Airbus chief executive Guillaume Faury has reiterated the need for a negotiated settlement to the long-running transatlantic subsidies dispute, as the US government – in the final days of the Trump administration – prepares to put further sanctions in place.

Speaking as the airframer unveiled its full-year 2020 order and delivery performance, Faury described as “unhelpful” the administration’s continuing antagonism, illustrated by the recent broadening of the scope of tariffs.

The Office of the US Trade Representative is to apply tariffs from 12 January to additional aerospace products including fuselages and fuselage sections – irrespective of whether they are fitted with interiors or systems.

It also covers wings and wing assemblies, other than those with exterior carbon composite structures, as well as vertical fins and horizontal stabilisers.

The formal notice does not include subassemblies imported unattached to the fuselage or wing, including flaps, rudders or elevators.

Airbus transports fuselages, wings and other sections for its A320neo family from industrial sites in Europe via ship to the US Gulf Coast where they are assembled at its Mobile plant.

A320 shipment to Mobile-c-Airbus

Source: Airbus

Fuselage structures being shipped from Hamburg to the US Airbus plant at Mobile

Both the US government and the European Union have been granted authorisation to impose tariff-based countermeasures – respectively for $7.5 billion and $4 billion – by the World Trade Organization.

The latest US sanctions follow irritation by the Trade Representative over the way the European Union has calculated its penalties on US imports. The US side has argued that the EU used a distorting timescale and also did not account for US exports to the UK, which was withdrawing from the EU trade bloc.

When the dispute was initiated in 2004, US president George W Bush was in power. But it persisted through the Democrat administration of Barack Obama and outlasted the Republican term of Donald Trump – on whose watch the case turned from a legal argument into one with financial consequences.

Delays to the WTO’s consideration of the European case meant its clearance to impose penalties on imported US aircraft coincided with Trump’s defeat in the presidential election to Joe Biden.

Biden might be less impulsive, but no-one should expect much concession from his administration. Neither Ron Kirk nor Michael Froman, who each served as US trade representative under Obama, adopted less than a bellicose stance on the matter. Kirk had spoken of there being “simply no justification” for Airbus subsidies, while Froman had previously stated that the US side would “not tolerate” its rival’s “ignoring the rules”.

Airbus’s opponent under the Biden administration will be lawyer and international trade specialist Katherine Tai, who succeeds Trump appointee Robert Lighthizer.

Biden’s transition team describes Tai as having spent her career “working to level the playing field for American workers”. She has been particularly active in China trade enforcement, with roles including litigation of US disputes against China at the WTO.

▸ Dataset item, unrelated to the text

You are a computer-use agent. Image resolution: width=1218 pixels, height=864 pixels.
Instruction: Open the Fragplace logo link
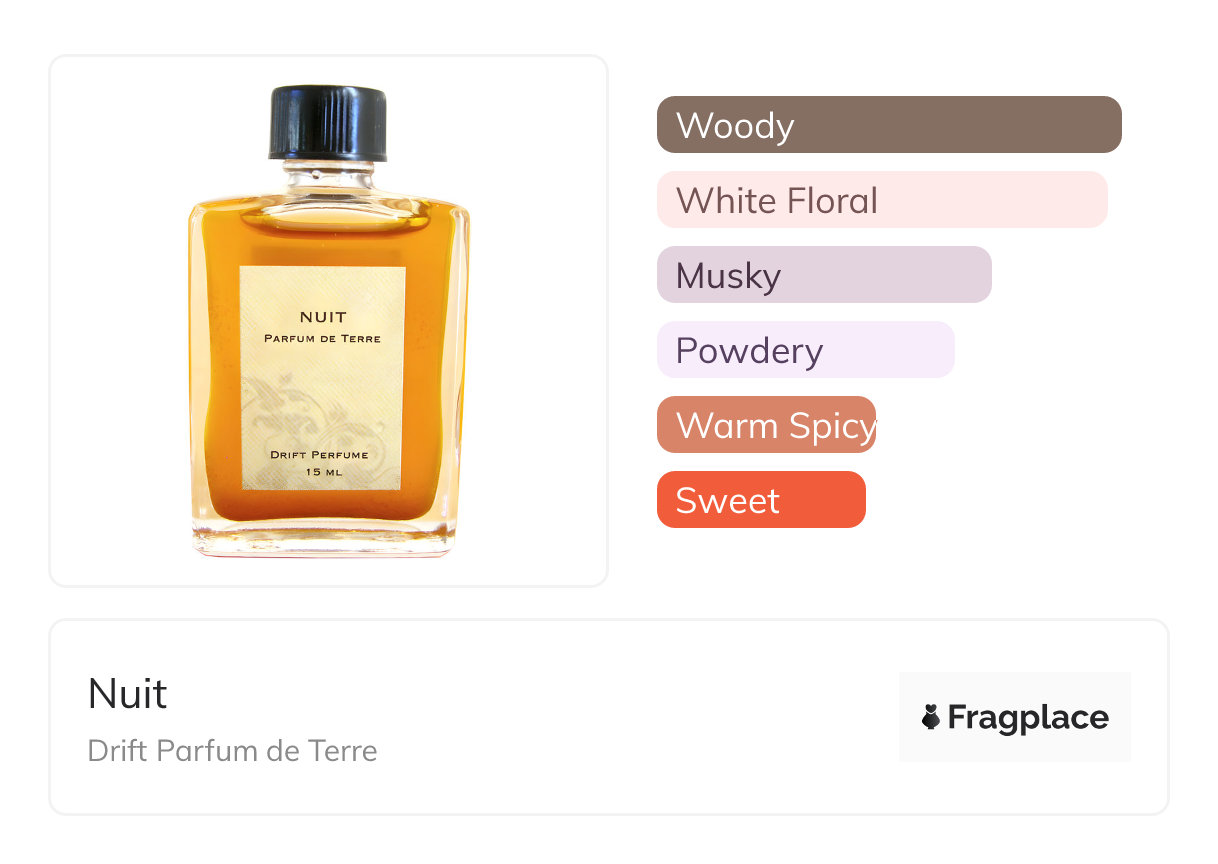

Tai will face a different scenario in the Airbus-Boeing dispute to that of previous trade representatives, one which will demand a willingness to negotiate if the two sides are to avoid a drawn-out arms race of tariffs and counter-tariffs and establish a mutually-acceptable framework for fair competition.

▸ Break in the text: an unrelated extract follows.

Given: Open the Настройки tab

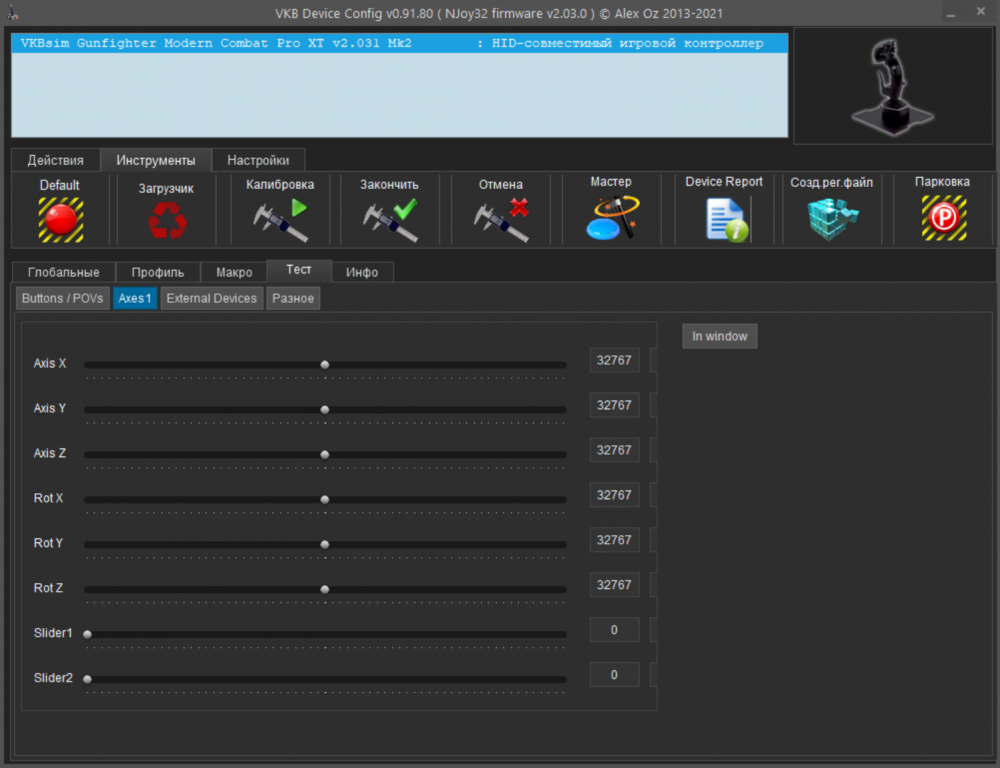Looking at the screenshot, I should (258, 159).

While the US side, with the upper hand, is unlikely to brush away a 16-year fight – which it started – simply to demonstrate moderation after four years of Trump turbulence, the fact that both rivals have been prepared to address the main points of contention, rescinding tax breaks and relinquishing launch aid, suggests such an agreement is within reach, despite the latest development.

The UK will no longer be dealing with the US government as part of the EU, and has suspended tariffs on Boeing aircraft – although the Office of the US Trade Representative argues that the UK could not continue to impose them anyway, because the subsidy case brought against Boeing was through the EU.

“We reserve the right to apply independent retaliatory tariffs if sufficient progress is not made in negotiations,” the UK government counters. “We will not hesitate to exercise our WTO rights in the interest of protecting British businesses and industry.

“As an independent trading nation, we have the ability to shape these tariffs to our interests and our economy, and to stand up for UK business.”

But the government stresses that it is “serious” about de-escalating the Airbus-Boeing conflict and achieving a “swift and balanced settlement”.